Outside of that, the data seemed fairly clear cut (except Marc Trestman who coached in the CFL...I put him in the College bucket only because his hiring seemed so unconventional...it doesn't move the data much in any case)
All told, the data included 137 different coaching tenures since 2000, each defined by their coaches' background. Coaching tenures are independent from each other, so Belichick's Cleveland tenure is a separate instance from his performance in New England (when we joined the Browns he was a former defensive assistant and when he joined the Patriots he was a former head coach). It's also important to note that seasons before 2000 were included for performance evaluation when a coach stretched from the 1990's into the 2000's.
Results - NFL Coaching Performance by Background
Before we get into how these types of coaches perform, it's interesting to consider the distribution of these types of coaches and how those have changed over time. Below is a graph illustrating the four types of coaches and how their relative frequency has flowed since 2000.
What I think is interesting is how you can spot some slight themes in the shifts. A few more college coaches in the early 2000's, but then a switch back to experienced head coaches. 2008-2011 was a great time to be an offensive coordinator, as college coaches disappeared from the landscape and prior head coaches shrank their share. More recently, college coaches expanded in 2013-2014 but now appear on a downswing again along with the once high-flying offensive coordinators.
This doesn't tell us anything about performance -- but it does suggest that as a league, there are noticeable trends that can be either progressive (college/offense) or more conventional (experienced head coaches).
So with that as a preamble, how did these types of coaches actually do? The table below lays out the coaches by background and compares them on three metrics:
- Average tenure (which is in my view a major indicator of good performance)
- Average number of playoff appearances
- Total number of Super Bowls won
Things don't look that great for the college boys.
That's the thing that jumps out when you look at the table -- the relative strength of both defensive and experienced head coaches relative to college (and a lesser extent offensive NFL assistants). Coaches that jump to the NFL from college have an average tenure 1-1.5 years shorter than coaches who have been either head coaches or defensive assistants before and fewer playoff appearances. Offensive assistants don't fair all that much better, with slightly longer tenure than college but shorter than defensive assistants or experienced coaches and with fewer playoff appearances.
If you consider Super Bowls your only relevant metric, then you really should be in the market for an experienced Head Coach. Consider that list of 11 championships...
Belichick (4) - coached the Browns before the Patriots
Coughlin (2) - coached the Jaguars before the Giants
Shanahan (2) - coached the Raiders before the Broncos
Dungy (1) - coached the Buccaneers before the Colts
Gruden (1) - coached the Raiders before the Buccaneers
Carroll (1) - coached the Patriots before the Seahawks
By the way, NONE of those coaches won Super Bowls at their first head coaching stop (although six other coaches did, Payton, Billick and McCarthy were offensive and Cowher, Tomlin and John Harbaugh were defensive [I remembered Harbuagh as a special teams coach but he also coached the secondary while in Philadelphia, which thankfully saved us from another bucket]).

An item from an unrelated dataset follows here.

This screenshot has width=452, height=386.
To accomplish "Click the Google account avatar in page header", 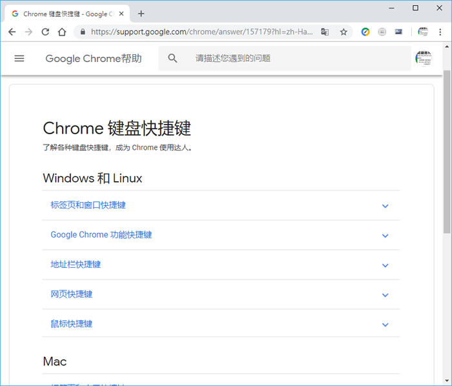I will [423, 59].
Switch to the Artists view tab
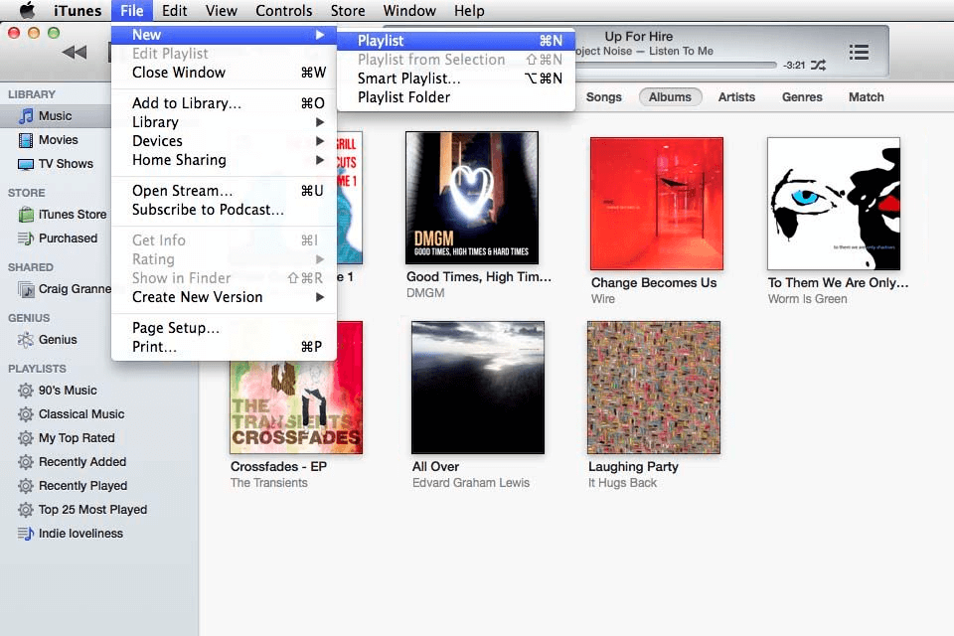 736,97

The college coaches, by comparison, have had far less success than their experienced peers. In fact, only four former college coaches since 2000 have made the playoffs more than once (try to guess, it's a fun trivia question):
Dennis Green - 8 playoff appearances with the Vikings (btw, I had no idea Green was a college coach before he took the Minnesota job in 1992, but he coached at Stanford.)
Tom Coughlin - 4 playoff appearances in his FIRST NFL head coaching gig with the Jaguars. Coughlin coached at Boston College before joining Jacksonville
Steve Mariucci - 4 playoff appearances with the 49ers after coaching at Cal
Jim Harbaugh - 3 playoff appearances with the 49ers after coaching at Stanford
But apart from those four guys, the college veterans have not had a ton of NFL success since 2000. It's a decent list of NFL flameouts, including Nick Saban, Bobby Petrino, Greg Schiano, Steve Spurrier, Lane Kiffin, and now Chip Kelly.

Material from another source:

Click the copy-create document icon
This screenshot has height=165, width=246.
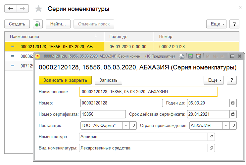[x=38, y=24]
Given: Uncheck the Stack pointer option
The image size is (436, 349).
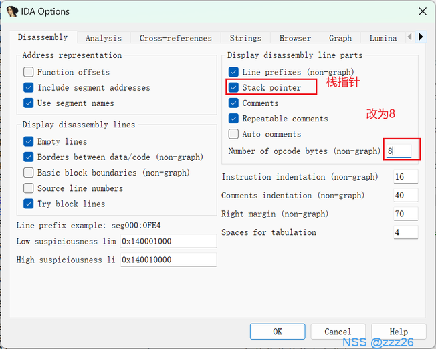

The lesson appears to be, if you're going to hire a college coach, you might want to wait until after they get fired from their first NFL head coach job (unfortunately for Eagles fans).

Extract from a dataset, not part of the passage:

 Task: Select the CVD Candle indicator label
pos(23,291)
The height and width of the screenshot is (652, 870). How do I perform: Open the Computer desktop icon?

Results - NFL Coaching Choices
The second question I had was whether team owners/GMs significantly flip their prior strategy when they hire a new coach. Specifically, will they hire someone different than the old regime?
In this case, I looked at the 100+ instances of coaches getting fired and replaced since 2000, and compared the old coaches' background to the newly hired coach. Were they frequently the same? Or were they significantly different?
The table below has the comparisons. It's organized by column, each column contains the distribution of new coaches hired and adds to 100%. As one example, if you look at the column on the far right, in instances where a team fired a coach who had previously been an NFL head coach, they replaced them with a college coach 13% of the time, but replaced them with an offensive assistant 34% of the time.
There are two major themes I can see in this table. The first is that with college vs. pro coaches, there does seem to be a tendency to shift away from more/less NFL experience. You'll notice immediately that no team has ever fired a former college coach and hired ANOTHER former college coach. When a college coach gets fired, teams most frequently look for an experienced NFL head coach (of note for Eagles prognosticators). When an experienced NFL head coach gets fired, that's when teams are most interesting in college coaches (although still low in absolute terms).
That evidence fits a bit with our narrative that NFL owners will go the opposite way from their prior coaches' background, but the other theme I see doesn't fit at all. When NFL teams fire coaches who were formerly offensive or defensive assistants, they are most likely to hire those same types of backgrounds. That means if an NFL team fires it's defense-first head coach, it's actually more likely it'll hire another defensive-coach than an offensive-coordinator to change things up (example: The NY Jets hired Todd Bowles to replace Rex Ryan this past year).
That surprises me a bit, but I'm super excited to feel free to ignore narratives about how firing an offensive coach means a team is now looking for someone with a defense-first approach.
The data certainly implies that college coaches have a rough transition to the NFL, and that once-bitten, NFL owners return to the comfort of prior pro football experience. I can't say I blame them looking at the historical data. But what I also think is interesting is the significant success from second-time head coaches. While there are twice as many instances of defensive/offensive coordinators becoming head coaches, the experienced NFL coaches generally outperform them in tenure, playoff appearances, and super bowls.
Now, a large part of that is likely survivorship bias -- crappy head coaches really don't get second chances, so the ones that do are highly likely to be more talented. But even if that's true...it still suggests that hiring former head coaches that have succeeded in the past might be the best strategy.
If you think I'm coming to that conclusion because I'm trying to talk myself into Tom Coughlin as the Eagles next head coach (because he just interviewed), you might not be wrong.